Comme tout four neuf, il ne devient pas réceptif à la toum'a immédiatement. Il doit d'abord être chauffé : porté à une température telle qu'on pourrait y cuire des soufganin (un gâteau de pâte molle). Une fois ce stade atteint, ce four reconstruit est traité exactement comme n'importe quel autre four et peut contracter la toum'a.
Un enduit posé à distance
« Hir'hik miménou et hatefila venatan 'hol o tzeror beintayim. » La michna décrit maintenant un montage astucieux. Au lieu d'enduire directement les anneaux brisés, il les rempile en forme de four, puis construit son enduit d'argile à quelques centimètres d'eux, en suivant le contour du four mais sans le toucher. Il reste ainsi un espace vide entre les parois du four et l'enduit extérieur, et il remplit cet espace de sable ou de cailloux, tassés comme isolant.
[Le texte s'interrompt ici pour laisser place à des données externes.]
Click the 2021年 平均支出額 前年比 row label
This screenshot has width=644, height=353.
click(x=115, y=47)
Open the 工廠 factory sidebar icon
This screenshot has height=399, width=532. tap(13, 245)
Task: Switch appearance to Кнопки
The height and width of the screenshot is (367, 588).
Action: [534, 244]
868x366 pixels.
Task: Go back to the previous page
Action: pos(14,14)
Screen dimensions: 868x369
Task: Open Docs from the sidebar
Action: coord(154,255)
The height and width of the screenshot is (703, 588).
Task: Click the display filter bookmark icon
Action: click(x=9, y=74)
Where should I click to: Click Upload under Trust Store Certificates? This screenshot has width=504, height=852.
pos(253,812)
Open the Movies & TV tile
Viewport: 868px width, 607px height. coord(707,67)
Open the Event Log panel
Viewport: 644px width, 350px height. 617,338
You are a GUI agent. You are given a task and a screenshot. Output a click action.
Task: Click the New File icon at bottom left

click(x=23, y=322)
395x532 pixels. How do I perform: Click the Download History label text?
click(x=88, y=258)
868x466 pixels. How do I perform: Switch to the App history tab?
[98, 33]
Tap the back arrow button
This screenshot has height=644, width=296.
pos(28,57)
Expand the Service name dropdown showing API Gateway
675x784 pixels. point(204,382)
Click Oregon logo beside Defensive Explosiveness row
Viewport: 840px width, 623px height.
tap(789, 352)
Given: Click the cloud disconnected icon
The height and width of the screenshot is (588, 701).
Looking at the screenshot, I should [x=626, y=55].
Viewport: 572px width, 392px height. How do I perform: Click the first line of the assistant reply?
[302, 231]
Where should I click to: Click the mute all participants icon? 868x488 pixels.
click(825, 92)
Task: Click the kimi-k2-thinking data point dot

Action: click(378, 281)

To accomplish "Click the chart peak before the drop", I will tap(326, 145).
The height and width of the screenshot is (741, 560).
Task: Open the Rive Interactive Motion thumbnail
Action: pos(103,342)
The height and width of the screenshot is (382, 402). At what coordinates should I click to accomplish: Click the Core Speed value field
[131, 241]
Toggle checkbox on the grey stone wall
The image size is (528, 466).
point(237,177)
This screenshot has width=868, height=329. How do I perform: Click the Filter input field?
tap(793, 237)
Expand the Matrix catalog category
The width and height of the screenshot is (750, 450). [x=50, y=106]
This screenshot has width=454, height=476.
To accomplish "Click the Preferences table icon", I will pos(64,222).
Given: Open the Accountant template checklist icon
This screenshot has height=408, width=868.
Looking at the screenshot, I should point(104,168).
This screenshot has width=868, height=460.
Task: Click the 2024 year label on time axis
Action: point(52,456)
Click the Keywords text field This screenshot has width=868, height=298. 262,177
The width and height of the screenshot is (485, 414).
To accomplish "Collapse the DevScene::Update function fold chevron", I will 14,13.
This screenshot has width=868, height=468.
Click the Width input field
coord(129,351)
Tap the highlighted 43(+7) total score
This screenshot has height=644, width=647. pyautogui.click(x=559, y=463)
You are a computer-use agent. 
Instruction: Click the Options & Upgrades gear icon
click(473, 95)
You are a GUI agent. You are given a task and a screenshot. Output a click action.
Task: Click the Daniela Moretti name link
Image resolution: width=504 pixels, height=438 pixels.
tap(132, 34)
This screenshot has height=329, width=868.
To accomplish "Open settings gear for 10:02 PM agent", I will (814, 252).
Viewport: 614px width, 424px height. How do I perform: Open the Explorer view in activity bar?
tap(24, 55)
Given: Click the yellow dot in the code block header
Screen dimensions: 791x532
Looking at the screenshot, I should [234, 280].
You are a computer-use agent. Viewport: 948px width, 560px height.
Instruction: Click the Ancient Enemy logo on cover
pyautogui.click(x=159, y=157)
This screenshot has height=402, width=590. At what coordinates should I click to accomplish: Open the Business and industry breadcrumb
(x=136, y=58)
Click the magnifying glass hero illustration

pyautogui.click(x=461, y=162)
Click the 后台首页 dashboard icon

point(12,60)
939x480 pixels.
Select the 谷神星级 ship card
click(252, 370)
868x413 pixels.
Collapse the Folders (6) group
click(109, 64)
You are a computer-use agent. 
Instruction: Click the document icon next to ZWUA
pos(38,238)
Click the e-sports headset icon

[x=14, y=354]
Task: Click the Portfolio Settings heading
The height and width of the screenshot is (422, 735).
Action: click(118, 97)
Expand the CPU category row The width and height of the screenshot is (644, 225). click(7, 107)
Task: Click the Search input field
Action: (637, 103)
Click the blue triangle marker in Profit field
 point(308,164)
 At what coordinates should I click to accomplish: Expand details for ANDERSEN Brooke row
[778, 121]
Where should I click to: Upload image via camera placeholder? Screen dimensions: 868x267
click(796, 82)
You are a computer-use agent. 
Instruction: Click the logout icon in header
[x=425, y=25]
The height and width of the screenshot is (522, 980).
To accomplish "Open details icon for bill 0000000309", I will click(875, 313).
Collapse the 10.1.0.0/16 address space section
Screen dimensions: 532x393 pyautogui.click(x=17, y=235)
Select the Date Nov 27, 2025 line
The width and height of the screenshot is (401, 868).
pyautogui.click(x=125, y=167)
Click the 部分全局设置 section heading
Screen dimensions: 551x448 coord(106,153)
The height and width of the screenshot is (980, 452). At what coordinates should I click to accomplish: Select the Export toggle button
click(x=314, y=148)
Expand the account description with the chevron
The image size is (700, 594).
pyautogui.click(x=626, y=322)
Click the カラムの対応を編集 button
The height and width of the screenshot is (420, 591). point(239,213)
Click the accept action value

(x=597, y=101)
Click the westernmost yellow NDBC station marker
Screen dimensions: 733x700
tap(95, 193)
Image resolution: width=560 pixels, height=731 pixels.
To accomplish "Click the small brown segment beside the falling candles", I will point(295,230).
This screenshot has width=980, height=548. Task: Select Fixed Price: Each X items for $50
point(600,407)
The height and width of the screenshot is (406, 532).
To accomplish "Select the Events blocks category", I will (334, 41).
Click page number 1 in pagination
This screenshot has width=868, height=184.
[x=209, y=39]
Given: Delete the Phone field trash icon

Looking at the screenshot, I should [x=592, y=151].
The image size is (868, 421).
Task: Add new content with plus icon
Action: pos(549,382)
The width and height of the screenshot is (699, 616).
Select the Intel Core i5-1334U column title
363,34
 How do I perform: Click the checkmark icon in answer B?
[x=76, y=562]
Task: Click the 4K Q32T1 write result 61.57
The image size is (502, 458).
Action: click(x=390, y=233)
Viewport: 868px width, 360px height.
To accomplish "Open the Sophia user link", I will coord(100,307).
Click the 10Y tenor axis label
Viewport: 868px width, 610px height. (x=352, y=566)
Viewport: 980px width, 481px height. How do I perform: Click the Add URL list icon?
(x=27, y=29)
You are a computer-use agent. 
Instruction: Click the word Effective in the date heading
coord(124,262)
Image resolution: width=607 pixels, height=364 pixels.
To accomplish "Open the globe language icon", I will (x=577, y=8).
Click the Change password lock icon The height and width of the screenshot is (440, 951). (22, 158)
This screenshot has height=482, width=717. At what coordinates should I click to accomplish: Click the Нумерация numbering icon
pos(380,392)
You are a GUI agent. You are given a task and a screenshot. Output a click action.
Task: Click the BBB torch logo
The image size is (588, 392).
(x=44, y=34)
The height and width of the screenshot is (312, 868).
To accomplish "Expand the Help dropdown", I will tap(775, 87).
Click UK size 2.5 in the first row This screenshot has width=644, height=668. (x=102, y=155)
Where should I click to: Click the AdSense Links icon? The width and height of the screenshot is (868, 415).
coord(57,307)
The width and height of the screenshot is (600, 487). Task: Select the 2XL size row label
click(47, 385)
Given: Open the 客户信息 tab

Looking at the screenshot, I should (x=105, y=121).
« Bazé amrou : hanida vehatehora ofot bo vehou tahor. » À propos d'un four construit de cette façon, les 'hakhamim ont statué qu'une nida, qui porte la toum'a, et une femme qui est tehora peuvent toutes deux y cuire leur pain ensemble, et le four lui-même reste tahor. La nida introduit bien ses mains à l'intérieur pour disposer sa pâte, et pourtant aucune toum'a ne passe au four, car sur le plan halakhique il demeure un simple four brisé. L'argile n'adhère jamais aux fragments, elle ne parvient donc pas à les unir en un seul ustensile.
Le résultat est frappant. Le four fonctionne : on peut vraiment y cuire. Mais l'utilité seule ne fait pas un ustensile, et puisque les anneaux n'ont jamais été liés entre eux, il n'est jamais devenu un four au sens halakhique. Voilà pourquoi les deux femmes peuvent travailler côte à côte sans qu'aucune toum'a ne passe de l'une à l'autre. Ce montage est, en fait, un moyen permis de contourner le problème : le four est parfaitement utilisable, et pourtant il ne rend personne ni rien tamé.